● STATED PROBLEM A
From the article about British students heading to America, retype the passage starting with "Why British students" and going on through "the UK and US.".
● STATED PROBLEM B
Answer these questions using the article about British students heading to America:
(i) According to the Fulbright Commission, how many British students are now at US colleges?
(ii) How many students from St Paul's received offers this year?
(iii) Where and on what dates is USA College Day held?

● TEXT PASSAGE
Tuesday, September 26, 2017

Why British students are heading to America for an elite education

At this time of year my Instagram feed fills up with pictures of tearful parents dropping their kids off at university. This would seem normal – if the location didn’t say USA. When my youngest headed to Yale four years ago, he was considered an adventurer. Since then, there has been a 31 per cent increase in British students applying to US colleges: 11,600 British students are now there, according to the Fulbright Commission, which fosters educational exchange between the UK and US.

Up to half of students at Westminster and St Paul’s apply – 41 students from the latter received offers this year. That number is growing thanks to the 600 American universities that offer generous financial scholarships to international students, covering not only the fees, room and board in full but also flights home, laptops and even phone bills. This would be worth in excess of £220,000 per student, says Rowena Boddington, director of advising and marketing at the Fulbright Commission. Its USA College Day – where 150 American universities, including Ivy League institutions, are represented – is held in London on Sept 29 and 30.

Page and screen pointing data

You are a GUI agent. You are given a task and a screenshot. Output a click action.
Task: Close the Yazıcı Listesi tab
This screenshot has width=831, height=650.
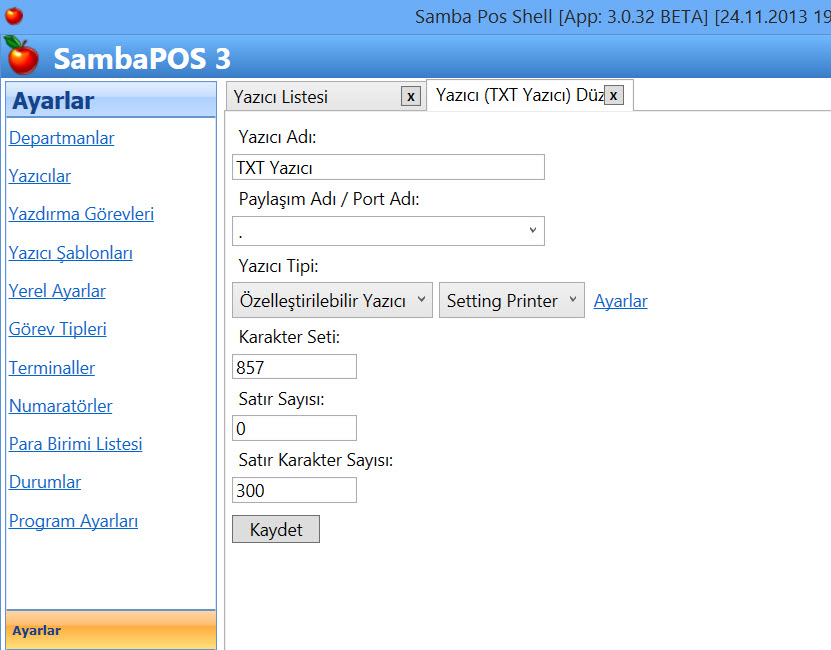click(x=410, y=96)
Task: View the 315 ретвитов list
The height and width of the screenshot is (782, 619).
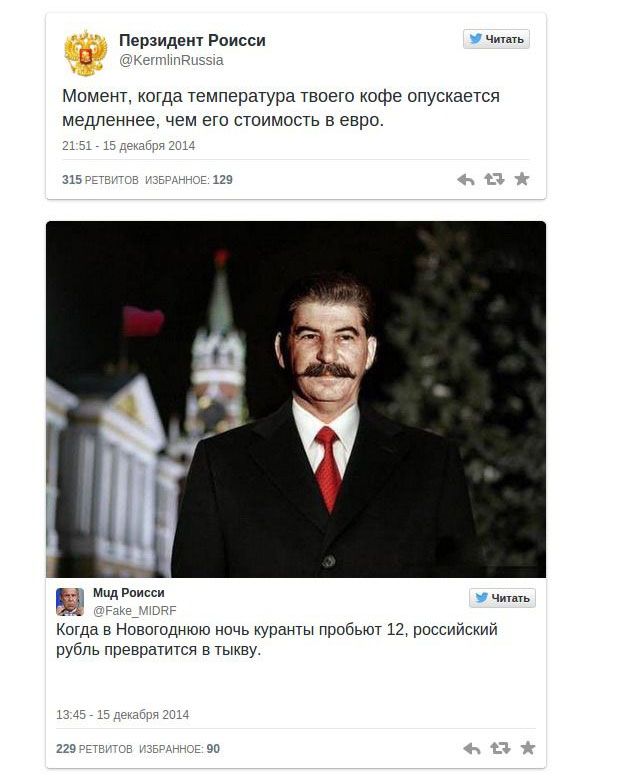Action: [x=100, y=180]
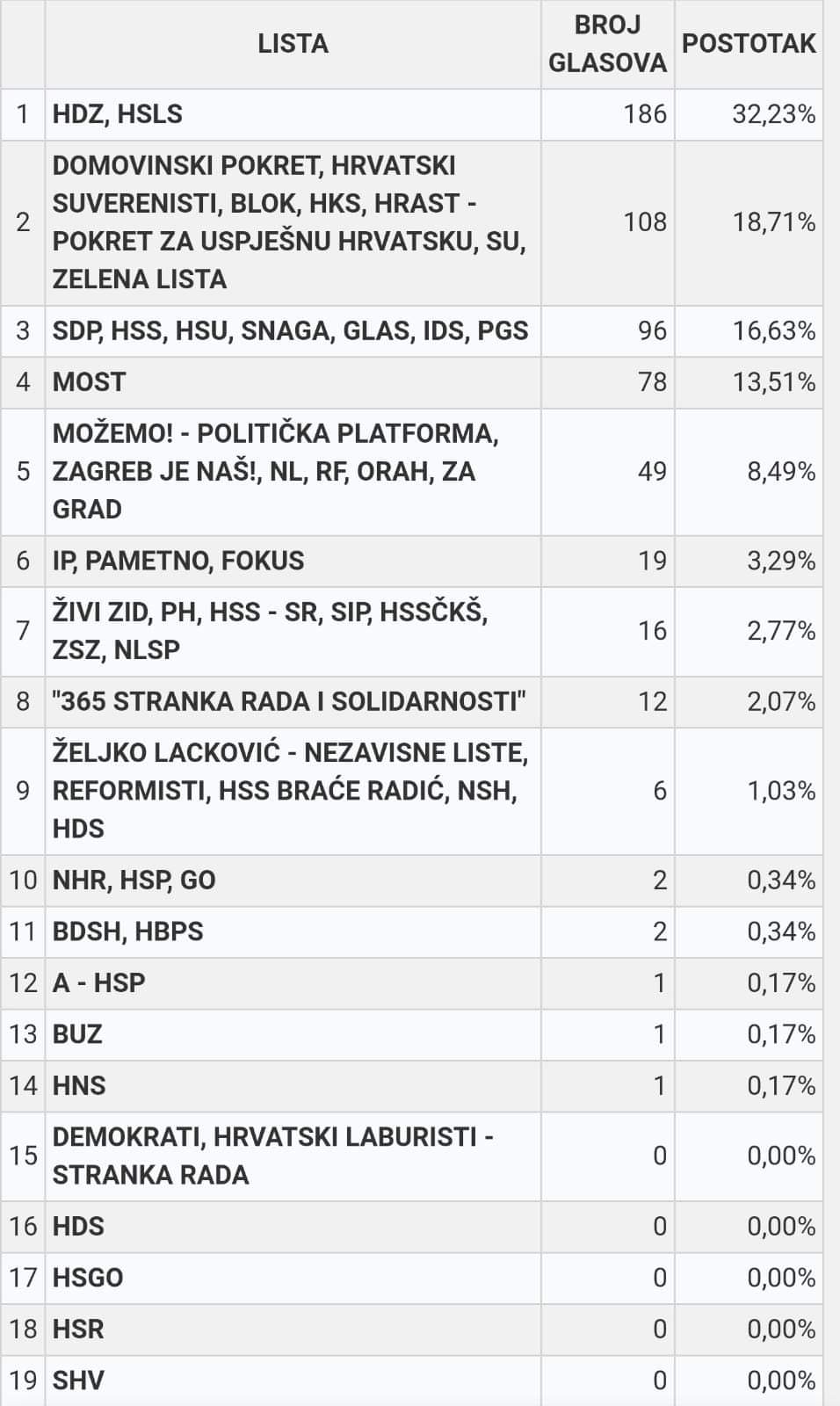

● TASK ANSWER A
Why British students are heading to America for an elite education

At this time of year my Instagram feed fills up with pictures of tearful parents dropping their kids off at university. This would seem normal – if the location didn’t say USA. When my youngest headed to Yale four years ago, he was considered an adventurer. Since then, there has been a 31 per cent increase in British students applying to US colleges: 11,600 British students are now there, according to the Fulbright Commission, which fosters educational exchange between the UK and US.

● TASK ANSWER B
(i) 11,600
(ii) 41
(iii) In London, on Sept 29 and 30